The hemophilia A and B market, which is set to approach $8 billion by 2026, will see a substantial number of newcomers capture market share from established companies, according to research and consulting firm GlobalData.
The company’s latest report states that the hemophilia market has historically been characterized by a high level of brand loyalty.
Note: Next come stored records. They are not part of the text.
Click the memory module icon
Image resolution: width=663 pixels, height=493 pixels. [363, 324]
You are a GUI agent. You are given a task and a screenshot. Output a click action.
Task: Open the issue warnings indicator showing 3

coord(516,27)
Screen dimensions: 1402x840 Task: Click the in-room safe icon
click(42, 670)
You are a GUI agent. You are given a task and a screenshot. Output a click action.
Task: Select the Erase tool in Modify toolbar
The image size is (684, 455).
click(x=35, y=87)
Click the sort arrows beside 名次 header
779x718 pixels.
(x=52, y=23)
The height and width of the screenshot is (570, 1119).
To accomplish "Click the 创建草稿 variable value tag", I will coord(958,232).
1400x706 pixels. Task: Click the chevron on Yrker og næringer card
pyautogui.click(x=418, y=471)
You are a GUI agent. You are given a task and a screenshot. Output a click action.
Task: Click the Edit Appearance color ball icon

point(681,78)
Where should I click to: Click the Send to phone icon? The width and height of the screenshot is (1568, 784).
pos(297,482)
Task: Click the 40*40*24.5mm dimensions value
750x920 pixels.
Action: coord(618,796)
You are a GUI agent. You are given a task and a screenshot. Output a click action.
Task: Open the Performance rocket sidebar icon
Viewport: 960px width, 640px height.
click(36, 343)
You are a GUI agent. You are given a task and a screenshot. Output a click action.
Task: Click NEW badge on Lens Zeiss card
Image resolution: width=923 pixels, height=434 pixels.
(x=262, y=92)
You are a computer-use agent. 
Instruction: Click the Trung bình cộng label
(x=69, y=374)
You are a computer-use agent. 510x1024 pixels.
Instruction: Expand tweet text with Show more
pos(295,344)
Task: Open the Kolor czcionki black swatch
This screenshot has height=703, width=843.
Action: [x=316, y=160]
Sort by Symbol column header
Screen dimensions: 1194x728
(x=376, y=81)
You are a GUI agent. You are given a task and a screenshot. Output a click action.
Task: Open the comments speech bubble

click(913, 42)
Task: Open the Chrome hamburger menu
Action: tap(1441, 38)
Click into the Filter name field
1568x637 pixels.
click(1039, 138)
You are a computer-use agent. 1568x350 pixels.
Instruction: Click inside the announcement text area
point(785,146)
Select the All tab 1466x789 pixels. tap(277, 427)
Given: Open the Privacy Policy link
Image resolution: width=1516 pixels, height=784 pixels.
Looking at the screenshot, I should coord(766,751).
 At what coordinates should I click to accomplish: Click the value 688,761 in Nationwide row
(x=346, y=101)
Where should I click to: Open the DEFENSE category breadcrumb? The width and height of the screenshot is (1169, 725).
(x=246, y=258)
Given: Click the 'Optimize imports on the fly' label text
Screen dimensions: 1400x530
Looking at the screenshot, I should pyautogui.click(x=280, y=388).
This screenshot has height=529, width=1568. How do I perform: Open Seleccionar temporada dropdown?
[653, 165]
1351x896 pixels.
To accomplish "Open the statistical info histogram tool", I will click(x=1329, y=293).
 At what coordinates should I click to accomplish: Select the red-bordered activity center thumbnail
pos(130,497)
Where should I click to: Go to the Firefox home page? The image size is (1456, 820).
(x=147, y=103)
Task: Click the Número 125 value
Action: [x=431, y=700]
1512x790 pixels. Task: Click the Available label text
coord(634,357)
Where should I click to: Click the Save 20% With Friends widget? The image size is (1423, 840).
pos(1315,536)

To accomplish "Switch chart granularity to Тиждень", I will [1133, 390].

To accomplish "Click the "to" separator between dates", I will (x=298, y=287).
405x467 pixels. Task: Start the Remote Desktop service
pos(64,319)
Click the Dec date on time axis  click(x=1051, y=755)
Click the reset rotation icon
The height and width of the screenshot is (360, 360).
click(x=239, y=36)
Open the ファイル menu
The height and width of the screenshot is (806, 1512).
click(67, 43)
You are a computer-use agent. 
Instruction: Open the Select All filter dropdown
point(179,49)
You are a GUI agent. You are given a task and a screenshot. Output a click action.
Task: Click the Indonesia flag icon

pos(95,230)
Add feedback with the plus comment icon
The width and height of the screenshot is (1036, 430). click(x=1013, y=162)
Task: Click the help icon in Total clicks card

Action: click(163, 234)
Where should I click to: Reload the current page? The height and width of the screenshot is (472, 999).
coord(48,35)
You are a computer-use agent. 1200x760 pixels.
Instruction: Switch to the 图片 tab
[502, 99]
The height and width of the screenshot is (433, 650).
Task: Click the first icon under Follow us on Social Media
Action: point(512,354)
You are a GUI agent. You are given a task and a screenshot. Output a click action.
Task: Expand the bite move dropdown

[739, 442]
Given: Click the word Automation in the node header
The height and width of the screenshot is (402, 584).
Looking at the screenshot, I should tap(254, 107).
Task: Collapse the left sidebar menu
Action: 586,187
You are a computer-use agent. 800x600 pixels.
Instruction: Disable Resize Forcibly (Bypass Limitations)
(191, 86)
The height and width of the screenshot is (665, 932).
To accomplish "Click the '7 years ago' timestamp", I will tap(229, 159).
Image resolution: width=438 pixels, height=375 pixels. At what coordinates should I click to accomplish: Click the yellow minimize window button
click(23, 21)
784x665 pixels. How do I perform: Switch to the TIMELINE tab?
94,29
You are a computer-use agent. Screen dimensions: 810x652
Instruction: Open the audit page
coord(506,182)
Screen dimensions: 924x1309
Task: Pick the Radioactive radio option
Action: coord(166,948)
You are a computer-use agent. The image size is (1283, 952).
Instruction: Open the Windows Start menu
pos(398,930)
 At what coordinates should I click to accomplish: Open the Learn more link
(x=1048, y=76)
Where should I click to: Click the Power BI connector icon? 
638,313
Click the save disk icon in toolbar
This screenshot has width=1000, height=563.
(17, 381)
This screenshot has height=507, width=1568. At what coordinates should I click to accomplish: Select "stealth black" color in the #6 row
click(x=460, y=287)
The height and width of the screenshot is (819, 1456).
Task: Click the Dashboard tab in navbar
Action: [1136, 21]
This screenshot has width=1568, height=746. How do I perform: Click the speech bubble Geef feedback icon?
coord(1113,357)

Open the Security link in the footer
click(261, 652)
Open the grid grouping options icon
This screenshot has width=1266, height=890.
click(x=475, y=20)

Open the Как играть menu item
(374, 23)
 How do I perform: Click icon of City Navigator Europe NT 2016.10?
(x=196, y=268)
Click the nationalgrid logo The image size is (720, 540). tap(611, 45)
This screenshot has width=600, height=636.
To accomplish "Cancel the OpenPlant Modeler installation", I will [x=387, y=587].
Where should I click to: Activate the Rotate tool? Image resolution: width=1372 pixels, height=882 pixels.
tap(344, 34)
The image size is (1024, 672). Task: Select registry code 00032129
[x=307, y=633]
Companies employ huge sales forces and invest large sums in initiatives such as college scholarships, patient communities and co-pay assistance programs with the aim of creating and maintaining a life-long relationship with patients and their families.
Chiara Marchetti, Ph.D., Healthcare Analyst for GlobalData, explains: “Before the approval of long-acting factor concentrates, the movement of patients from established treatment options to new short-acting recombinant factors had been minimal due to the lack of any clinical incentive.
“However, GlobalData expects that the improvements in convenience offered by long-acting factors and alternative coagulation promoters will help new entrants, such as Bioverativ and Roche, to establish themselves as key players in the hemophilia market. This process had already begun for hemophilia B, where the improved prophylactic dosing schedule of long-acting clotting factor IX has undermined Pfizer’s position in the US.”
Baxalta was the dominant player in the recombinant hemophilia market with its recombinant clotting factor VIII products Recombinante and Advate, but was acquired by Shire in 2016. Sales of Shire’s products in 2016 dwarfed those of its competitors in the hemophilia market, including Novo Nordisk, Pfizer, Bioverativ/Sobi and Bayer. Generally speaking, competitive pressures are set to intensify across the forecast period due to the launch of several new products from players and newcomers.
Marchetti concludes: “GlobalData forecasts that Roche will overtake Shire and become the hemophilia market leader in 2026, with global sales of around $2.5 billion, followed by a recent entrant, Bioverativ, which will have global sales of $1.4 billion in 2025. Overall, it is expected that the ability of companies to endure competition from emicizumab will be linked to their dependence on short-acting clotting factor VIII in their portfolios.”